■ Задания:
(a) Перепишите дословно отрывок из текста о Дарье Верясовой от «Жила в монастыре, писала» до «страны и зарубежья.».
(b) Продолжите текст о Дарье Верясовой, начав сразу после его последнего предложения.

■ Предложенный текст:
—————

Автор является лауреатом международного конкурса драматургов «Евразия», литературной премии фонда В. П. Астафьева, поэтической премии «Пушкин в Британии» и «Илья-премии». Дипломант поэтических конкурсов «Заблудившийся трамвай» и «Новый звук».

Жила в монастыре, писала очерки из воюющих Донецка и Луганска. Участвовала в ликвидации последствий наводнения в Крымске в 2012 году, на основании этих событий была написана документальная повесть «Муляка», опубликованная в журнале «Волга» и вошедшая в лонг-лист премии «Повести Белкина» и в шорт-лист премии «Дебют». Автор книг стихов «Крапива», «Дом-музей», книги прозы «Муляка. Две повести».

Стихи, проза, исторические статьи и критические заметки Дарьи Верясовой публиковались в журналах «Волга», «День и ночь», «Дружба народов», «Октябрь», ряде альманахов и коллективных сборников. Постановки ее пьес регулярно появляются в самых известных театрах страны и зарубежья.

Кроме того, занимается историей обороны Москвы и содержит сайт «Как Зоя», посвященный подвигу Зои Космодемьянской, Веры Волошиной и других героев воинской части № 9903.

В 2019 году с прозой «Великий пост. Дневник неофита» стала лауреатом Международной литературной премии имени Иннокентия Анненского.

Предисловие

С самой первой прозаической вещи, которую я прочитала у Дарьи Верясовой, несомненен был этот взгляд и почерк прозаика, способность выстроить повествование; в нескольких предложениях явить живую картинку; передать красноречивый диалог; несколькими штрихами обрисовать персонажей и, отсекая все необязательное и лишнее, подметить деталь, которая дает ключ к пониманию той или иной ситуации и подоплеки.

«Дневник неофита» читаешь с неизбывным интересом, и главный секрет этого – в характере самой героини, которая вызывает симпатию своим простодушием, не чурающимся самоиронии. Неофит – в данном случае автор Дарья Верясова – без кокетства описывает свои ощущения, с которыми она вступает на новую для нее стезю, не смущается поведать и о своем незнании церковной жизни, и о духовной неопытности, и даже о житейской неловкости во время несения послушания на кухне, словно тем самым приглашает читателя пройти вместе с ней эти ступени познания и преображения.

—————

Записи для поиска объектов
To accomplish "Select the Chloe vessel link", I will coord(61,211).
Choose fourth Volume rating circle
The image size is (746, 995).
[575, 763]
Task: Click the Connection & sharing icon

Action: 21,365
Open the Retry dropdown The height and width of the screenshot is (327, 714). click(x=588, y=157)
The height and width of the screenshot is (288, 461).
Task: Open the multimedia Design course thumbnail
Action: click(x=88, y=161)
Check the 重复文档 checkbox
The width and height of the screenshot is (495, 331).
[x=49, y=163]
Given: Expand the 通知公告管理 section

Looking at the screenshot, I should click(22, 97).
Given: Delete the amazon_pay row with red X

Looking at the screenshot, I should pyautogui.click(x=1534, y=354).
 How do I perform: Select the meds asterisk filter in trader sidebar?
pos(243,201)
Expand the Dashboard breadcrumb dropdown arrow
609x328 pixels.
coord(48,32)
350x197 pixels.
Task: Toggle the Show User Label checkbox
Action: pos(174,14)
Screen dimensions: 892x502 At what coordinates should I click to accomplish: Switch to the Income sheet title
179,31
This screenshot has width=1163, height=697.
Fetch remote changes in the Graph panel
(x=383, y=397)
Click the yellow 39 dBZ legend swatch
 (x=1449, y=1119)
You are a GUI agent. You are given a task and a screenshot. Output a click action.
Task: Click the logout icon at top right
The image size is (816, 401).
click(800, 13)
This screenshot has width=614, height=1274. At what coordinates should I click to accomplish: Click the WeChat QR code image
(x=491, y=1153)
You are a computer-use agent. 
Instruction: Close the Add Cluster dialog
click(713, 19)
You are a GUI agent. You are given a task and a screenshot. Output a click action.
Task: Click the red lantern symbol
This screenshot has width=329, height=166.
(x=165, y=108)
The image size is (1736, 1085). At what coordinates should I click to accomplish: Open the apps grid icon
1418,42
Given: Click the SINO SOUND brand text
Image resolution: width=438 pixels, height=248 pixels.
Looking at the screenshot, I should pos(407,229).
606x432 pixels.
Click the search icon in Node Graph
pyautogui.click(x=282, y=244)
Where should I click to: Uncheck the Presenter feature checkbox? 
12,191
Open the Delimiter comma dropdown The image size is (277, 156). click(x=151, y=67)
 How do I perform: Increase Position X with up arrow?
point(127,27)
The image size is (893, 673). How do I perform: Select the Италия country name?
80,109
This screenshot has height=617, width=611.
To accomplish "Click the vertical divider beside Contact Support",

—————

■ Ожидаемые ответы:
(a)
Жила в монастыре, писала очерки из воюющих Донецка и Луганска. Участвовала в ликвидации последствий наводнения в Крымске в 2012 году, на основании этих событий была написана документальная повесть «Муляка», опубликованная в журнале «Волга» и вошедшая в лонг-лист премии «Повести Белкина» и в шорт-лист премии «Дебют». Автор книг стихов «Крапива», «Дом-музей», книги прозы «Муляка. Две повести».

Стихи, проза, исторические статьи и критические заметки Дарьи Верясовой публиковались в журналах «Волга», «День и ночь», «Дружба народов», «Октябрь», ряде альманахов и коллективных сборников. Постановки ее пьес регулярно появляются в самых известных театрах страны и зарубежья.

(b)
Итак, героиня уходит от мира в монастырь, чтобы пережить там сердечную драму, душевный надлом и неприкаянность, которые в течение монастырских дней Великого поста рассеиваются, вытесняются красотой богослужения, аскезой духовного подвига, сопричастностью к жизни других насельниц монастыря, соприкосновением с иной – духовной – реальностью, венцом которой оказывается праздник Воскресения Христова.

Героиня совершает свой недлинный монастырский путь послушницы от Прощеного воскресенья до Пасхи. Однако физическое время ее пребывания в монастыре не совпадает с временем метафизическим, настолько оно насыщено новыми открытиями и неожиданным для нее опытом духовного освобождения. «Душу тоже надо лечить, когда она болеет. Я хоть в себя пришла», – отвечает она на эсэмэски друзей и подруг, недоумевающих по поводу ее ухода в монастырь и пишущих ей порой комментарии, свидетельствующие об их собственном духовном невежестве, а порой и цинизме.

Впрочем, Дарья Верясова не занимается в своей прозе ни катехизаторством, ни миссионерством, разве что вслед за ней в монастырь на Страстную неделю выбирается из Москвы ее близкая подруга. Здесь нет ни поучений, ни наставлений, ни свидетельств духовных прозрений, но по мере развития сюжета, разворачивающегося на наших глазах изо дня в день, читатель видит, как происходит освобождение этой души, отягченной и ожесточенной скорбями жизни, и как она, словно бабочка из куколки, оживает и вылетает на волю. Это ощущение благодати как силы отталкивания от земли, как ощущения полета несколько раз получает свое словесное воплощение. Так, после прикосновения к чудотворной иконе появляется описание, напоминающее волшебную сказку:

«И во время службы поняла каждой клеткой, что в теле не болит ровным счетом ничего из того, что болело накануне, а поднимаясь вверх после земного поклона, можно случайно оттолкнуться от пола и взлететь под купол. Только неудобно при матушке, поэтому надо прочнее держаться за землю.

И столько в этом удивительной правды, что не было ни страшно, ни странно. Наверное, именно это и есть благодать – застывшее ощущение легкости и покорности судьбе. Как у поля, что будет перекопано, как у неизвестных стихов Иванова1, что будут читаться наизусть».

Такое же чувство возникает после соборования:

«Я похожа на воздушный шар, из которого выгнали углекислый газ и заменили на гелий. И теперь я не волочусь по полу, а тычусь в потолок. Меня тянут вниз, а я – пык! – назад! А если выбраться на улицу, то можно улететь прямо в небо».

Обаятелен в произведении этот «незамыленный», свежий, юный, порой почти по-детски непосредственный взгляд на монастырский уклад, на церковных прихожан, на послушниц, с их разговорами, жизненными историями, отношениями меж собой, женскими откровенностями.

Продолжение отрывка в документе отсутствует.